Je ne parle pas du classicisme, période de la littérature qui se situe entre 1660 et 1680 et même, d’après certains critiques, jusqu’à la fin du XVIIe siècle.
Non, je prends le mot dans un sens plus large.
Le mot vient du latin classicus et signifie « citoyen de première classe » . Appliqué aux textes littéraires, le mot veut dire « de premier ordre ». Au XVIIe siècle le mot s’applique aux auteurs latins que l’on enseignait dans les classes. Le mot ne désigne pas déjà Molière, Racine, Boileau, La Fontaine. Mais il finira par les désigner, car ces écrivains, en effet, se réclament de l’héritage et de la pensée des écrivains antiques grecs et latins.
J’entends le mot « classique » dans une acception (définition) beaucoup plus globale : par conséquent, un « classique » peut être un écrivain du XXe siècle. Proust, par exemple, est indubitablement devenu un classique. Julien Gracq, récemment décédé, est en voie de le devenir. Un prix Nobel, tel que J.M.G. Le Clézio, est sans doute un futur « classique ».
Je cherche à comprendre ce que recouvre l’expression « (re)lire ses classiques ».
Qu’est-ce donc qu’un classique ?
C’est probablement un livre devenu indispensable à l’humanité, un livre qui lui sert de référence, de modèle ou d’exemple.
Le « classique » nous révèle quelque chose à nous-mêmes que nous croyions savoir, mais que nous n’avions jamais formulé ainsi. Le « classique » l’a dit avant nous et de façon irremplaçable. L’ayant lu, on ne peut l’oublier. Et même s’il arrive que la mémoire fasse défaut, il en demeure l’essentiel, une trace qui ne s’efface pas.
C’est un livre qui va exercer une forte influence sur l’humanité : des générations d’hommes vont le lire et le relire et chacun va y voir quelque chose de nouveau, d’inattendu et de différent. L’œuvre va résister à l’usure du temps et plus qu’à l’usure du temps, à l’usure des interprétations.
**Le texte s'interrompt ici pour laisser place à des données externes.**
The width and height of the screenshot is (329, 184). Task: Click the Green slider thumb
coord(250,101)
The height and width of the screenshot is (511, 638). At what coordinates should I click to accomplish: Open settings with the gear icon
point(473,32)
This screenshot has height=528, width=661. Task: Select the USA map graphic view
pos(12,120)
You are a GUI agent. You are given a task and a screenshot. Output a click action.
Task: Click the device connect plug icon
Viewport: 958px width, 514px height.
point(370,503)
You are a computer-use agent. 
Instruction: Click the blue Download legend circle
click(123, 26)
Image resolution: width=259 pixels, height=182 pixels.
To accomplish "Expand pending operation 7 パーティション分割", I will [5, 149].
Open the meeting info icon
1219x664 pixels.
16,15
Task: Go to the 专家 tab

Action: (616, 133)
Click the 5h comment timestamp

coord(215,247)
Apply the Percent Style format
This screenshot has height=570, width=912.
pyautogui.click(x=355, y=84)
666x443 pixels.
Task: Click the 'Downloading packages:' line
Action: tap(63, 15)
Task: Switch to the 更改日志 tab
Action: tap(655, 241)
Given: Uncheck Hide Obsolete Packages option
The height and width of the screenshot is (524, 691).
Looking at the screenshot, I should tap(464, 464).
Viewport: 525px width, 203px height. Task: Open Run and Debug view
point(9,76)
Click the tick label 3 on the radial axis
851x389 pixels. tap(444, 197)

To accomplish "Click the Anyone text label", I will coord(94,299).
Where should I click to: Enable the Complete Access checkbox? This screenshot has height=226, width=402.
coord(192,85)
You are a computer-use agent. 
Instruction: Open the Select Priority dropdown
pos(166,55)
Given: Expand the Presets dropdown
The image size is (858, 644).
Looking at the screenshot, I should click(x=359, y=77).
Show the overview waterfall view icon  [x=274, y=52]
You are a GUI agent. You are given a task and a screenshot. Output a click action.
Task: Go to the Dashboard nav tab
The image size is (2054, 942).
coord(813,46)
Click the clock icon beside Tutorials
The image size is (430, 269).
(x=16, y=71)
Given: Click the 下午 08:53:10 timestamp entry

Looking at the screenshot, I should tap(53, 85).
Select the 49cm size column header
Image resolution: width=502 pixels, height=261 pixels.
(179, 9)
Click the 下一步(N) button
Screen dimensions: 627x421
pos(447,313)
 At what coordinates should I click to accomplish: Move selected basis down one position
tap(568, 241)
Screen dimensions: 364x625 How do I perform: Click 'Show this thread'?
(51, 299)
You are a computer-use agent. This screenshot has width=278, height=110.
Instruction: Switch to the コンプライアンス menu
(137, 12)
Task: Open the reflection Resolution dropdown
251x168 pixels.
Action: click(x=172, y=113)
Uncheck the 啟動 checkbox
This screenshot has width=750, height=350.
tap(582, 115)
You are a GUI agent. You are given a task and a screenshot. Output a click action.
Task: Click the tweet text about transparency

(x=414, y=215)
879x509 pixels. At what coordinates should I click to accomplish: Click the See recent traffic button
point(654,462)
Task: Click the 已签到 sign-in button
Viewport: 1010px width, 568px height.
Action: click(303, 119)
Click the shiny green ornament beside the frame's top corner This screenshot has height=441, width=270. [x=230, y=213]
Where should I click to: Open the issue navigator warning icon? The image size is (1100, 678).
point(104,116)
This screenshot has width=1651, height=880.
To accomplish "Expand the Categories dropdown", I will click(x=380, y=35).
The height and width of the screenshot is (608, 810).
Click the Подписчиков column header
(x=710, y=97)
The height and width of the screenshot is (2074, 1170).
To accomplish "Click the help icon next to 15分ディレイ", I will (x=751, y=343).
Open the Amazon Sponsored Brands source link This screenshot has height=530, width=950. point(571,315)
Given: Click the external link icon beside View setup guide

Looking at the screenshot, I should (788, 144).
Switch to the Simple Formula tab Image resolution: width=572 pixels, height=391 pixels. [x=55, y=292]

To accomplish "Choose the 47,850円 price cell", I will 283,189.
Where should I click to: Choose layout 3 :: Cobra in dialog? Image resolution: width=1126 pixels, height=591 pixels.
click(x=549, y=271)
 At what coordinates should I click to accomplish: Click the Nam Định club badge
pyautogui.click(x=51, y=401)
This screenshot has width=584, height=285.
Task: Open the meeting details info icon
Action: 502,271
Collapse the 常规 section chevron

« (Re)lire ses classiques », c’est forcément relire des œuvres nourries d’autres œuvres et qui vont nourrir d’autres œuvres à leur tour. L’Odyssée d’Homère a inspiré Ulysse de Joyce. Ulysse est devenu un classique.
Le « classique » se lit au lycée par devoir et se relit par amour. Le lycée a pour rôle de faire connaître un certain nombre de ces livres qui deviendront plus tard, pour chacun(e) d’entre vous, « ses » classiques. Le « classique » est le livre que l’on ne choisit pas de lire, mais que l’on choisit de relire. On le relit pour se mesurer avec lui, pour le mettre à l’épreuve de son jugement critique. Il nous aide, longtemps après qu’on l’a découvert pour la première fois, à nous (re)définir nous-mêmes. « Et maintenant, se dit-on, qui suis-je par rapport à ce livre ? »
Qui décide qu’un auteur va devenir un « classique » ? La rumeur du monde désigne les « classiques ». Ce sont les lecteurs qui font les « classiques ».